### [WHAT IS REQUIRED]
If a line in the entries below includes the string "computer", copy it out.
--- RECORDS ---
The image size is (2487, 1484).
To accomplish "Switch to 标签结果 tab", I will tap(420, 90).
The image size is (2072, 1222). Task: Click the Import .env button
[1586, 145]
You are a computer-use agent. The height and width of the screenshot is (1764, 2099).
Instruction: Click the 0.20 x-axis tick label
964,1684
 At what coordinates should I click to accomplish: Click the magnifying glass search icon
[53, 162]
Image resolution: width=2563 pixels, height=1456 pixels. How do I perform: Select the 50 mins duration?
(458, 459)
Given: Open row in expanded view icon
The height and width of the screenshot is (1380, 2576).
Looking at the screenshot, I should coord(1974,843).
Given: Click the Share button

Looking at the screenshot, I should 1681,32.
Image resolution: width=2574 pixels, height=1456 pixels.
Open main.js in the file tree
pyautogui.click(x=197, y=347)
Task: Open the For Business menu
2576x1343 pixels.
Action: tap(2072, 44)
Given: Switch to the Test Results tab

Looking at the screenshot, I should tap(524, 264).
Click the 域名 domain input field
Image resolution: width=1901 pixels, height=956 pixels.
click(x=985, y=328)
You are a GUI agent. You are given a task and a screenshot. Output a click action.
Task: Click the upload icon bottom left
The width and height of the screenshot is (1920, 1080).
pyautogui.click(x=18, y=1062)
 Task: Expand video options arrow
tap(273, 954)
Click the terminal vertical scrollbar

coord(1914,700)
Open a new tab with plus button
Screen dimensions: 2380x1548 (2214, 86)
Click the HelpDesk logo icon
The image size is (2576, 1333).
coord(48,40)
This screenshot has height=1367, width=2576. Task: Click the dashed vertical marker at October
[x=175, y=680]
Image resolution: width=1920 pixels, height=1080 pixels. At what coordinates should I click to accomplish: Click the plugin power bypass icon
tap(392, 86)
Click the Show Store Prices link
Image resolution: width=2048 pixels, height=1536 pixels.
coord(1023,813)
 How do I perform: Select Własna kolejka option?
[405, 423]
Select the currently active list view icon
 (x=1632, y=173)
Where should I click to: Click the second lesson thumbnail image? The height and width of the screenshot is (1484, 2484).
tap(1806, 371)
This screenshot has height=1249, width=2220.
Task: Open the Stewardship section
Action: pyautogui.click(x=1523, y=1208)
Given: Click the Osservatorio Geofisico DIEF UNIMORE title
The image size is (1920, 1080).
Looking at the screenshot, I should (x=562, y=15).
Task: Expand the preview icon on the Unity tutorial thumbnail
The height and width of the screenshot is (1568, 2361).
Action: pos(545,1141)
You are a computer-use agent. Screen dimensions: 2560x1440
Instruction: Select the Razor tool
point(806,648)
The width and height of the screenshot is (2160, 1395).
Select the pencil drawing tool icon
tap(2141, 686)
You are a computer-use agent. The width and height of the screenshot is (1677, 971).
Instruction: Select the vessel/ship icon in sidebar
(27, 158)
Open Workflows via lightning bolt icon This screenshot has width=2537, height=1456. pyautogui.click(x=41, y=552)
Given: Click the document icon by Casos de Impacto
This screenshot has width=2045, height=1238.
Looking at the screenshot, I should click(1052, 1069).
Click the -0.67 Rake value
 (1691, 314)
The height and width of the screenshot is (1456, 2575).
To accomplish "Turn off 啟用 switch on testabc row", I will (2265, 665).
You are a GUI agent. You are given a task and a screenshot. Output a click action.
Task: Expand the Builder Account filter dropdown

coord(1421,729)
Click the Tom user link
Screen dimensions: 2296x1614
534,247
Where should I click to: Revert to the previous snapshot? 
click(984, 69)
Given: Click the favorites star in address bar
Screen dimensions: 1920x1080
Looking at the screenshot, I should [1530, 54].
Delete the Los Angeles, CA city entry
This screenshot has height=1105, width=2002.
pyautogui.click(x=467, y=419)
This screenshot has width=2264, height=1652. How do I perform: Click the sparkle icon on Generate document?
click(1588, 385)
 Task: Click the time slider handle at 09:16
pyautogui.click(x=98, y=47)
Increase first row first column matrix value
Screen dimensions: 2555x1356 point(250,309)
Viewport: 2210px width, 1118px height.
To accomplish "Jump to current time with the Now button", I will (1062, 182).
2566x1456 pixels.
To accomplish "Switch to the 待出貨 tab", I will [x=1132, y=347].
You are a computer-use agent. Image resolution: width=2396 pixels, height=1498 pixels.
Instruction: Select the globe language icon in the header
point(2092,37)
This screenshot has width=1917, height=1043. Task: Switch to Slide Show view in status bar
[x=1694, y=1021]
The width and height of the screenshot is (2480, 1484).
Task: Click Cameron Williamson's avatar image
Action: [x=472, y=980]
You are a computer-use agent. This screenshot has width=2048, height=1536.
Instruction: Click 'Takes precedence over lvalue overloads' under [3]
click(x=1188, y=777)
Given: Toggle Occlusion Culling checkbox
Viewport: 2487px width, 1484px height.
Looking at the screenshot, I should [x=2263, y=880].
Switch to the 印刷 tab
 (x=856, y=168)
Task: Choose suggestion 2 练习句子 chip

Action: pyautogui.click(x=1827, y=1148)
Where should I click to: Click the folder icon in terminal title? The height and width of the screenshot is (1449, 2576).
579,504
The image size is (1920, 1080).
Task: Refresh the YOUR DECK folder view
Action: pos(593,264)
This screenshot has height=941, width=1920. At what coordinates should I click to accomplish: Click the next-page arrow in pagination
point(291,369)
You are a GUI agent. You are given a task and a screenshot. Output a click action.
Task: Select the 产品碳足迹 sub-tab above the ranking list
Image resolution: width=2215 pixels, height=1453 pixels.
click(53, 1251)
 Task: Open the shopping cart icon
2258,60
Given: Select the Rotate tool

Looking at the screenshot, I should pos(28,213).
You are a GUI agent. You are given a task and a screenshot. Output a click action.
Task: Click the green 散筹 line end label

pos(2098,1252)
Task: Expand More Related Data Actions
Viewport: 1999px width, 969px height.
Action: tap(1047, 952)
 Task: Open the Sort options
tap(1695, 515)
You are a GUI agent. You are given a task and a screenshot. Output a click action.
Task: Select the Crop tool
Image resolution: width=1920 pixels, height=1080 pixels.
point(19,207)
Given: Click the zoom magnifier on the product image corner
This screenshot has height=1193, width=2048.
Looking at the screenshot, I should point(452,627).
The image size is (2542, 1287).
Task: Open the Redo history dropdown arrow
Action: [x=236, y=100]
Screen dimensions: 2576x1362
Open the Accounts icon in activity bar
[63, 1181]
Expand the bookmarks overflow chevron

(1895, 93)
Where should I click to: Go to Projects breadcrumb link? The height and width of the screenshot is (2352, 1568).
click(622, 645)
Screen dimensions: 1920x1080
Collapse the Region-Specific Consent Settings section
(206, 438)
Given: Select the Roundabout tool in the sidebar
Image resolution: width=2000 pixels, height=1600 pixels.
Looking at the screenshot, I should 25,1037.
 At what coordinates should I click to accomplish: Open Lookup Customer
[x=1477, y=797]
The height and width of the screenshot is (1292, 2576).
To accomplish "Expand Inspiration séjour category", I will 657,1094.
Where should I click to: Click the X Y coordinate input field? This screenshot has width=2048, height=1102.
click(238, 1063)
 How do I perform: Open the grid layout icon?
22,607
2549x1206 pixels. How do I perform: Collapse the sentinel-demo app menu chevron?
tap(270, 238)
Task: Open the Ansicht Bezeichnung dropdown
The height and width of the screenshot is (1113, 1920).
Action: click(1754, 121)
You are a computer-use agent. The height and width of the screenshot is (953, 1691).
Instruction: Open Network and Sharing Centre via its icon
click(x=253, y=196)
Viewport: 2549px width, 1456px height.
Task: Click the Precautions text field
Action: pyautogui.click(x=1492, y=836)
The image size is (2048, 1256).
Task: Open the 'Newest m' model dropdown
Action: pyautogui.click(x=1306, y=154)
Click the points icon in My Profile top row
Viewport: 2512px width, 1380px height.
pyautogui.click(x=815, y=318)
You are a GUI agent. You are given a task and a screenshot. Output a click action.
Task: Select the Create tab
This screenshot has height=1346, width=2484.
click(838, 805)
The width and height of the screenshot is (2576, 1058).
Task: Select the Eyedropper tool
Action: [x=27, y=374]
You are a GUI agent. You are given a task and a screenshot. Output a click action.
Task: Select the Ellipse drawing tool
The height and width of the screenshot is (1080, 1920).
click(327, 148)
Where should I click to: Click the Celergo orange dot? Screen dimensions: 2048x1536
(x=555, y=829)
---
### [SOLUTION TO THIS PROBLEM]
You are a computer-use agent. The height and width of the screenshot is (1764, 2099).
You are a computer-use agent. Screen dimensions: 2560x1440
You are a computer-use agent. The width and height of the screenshot is (1677, 971).
You are a computer-use agent. Image resolution: width=2396 pixels, height=1498 pixels.
You are a computer-use agent. This screenshot has width=2048, height=1536.
You are a computer-use agent. The height and width of the screenshot is (953, 1691).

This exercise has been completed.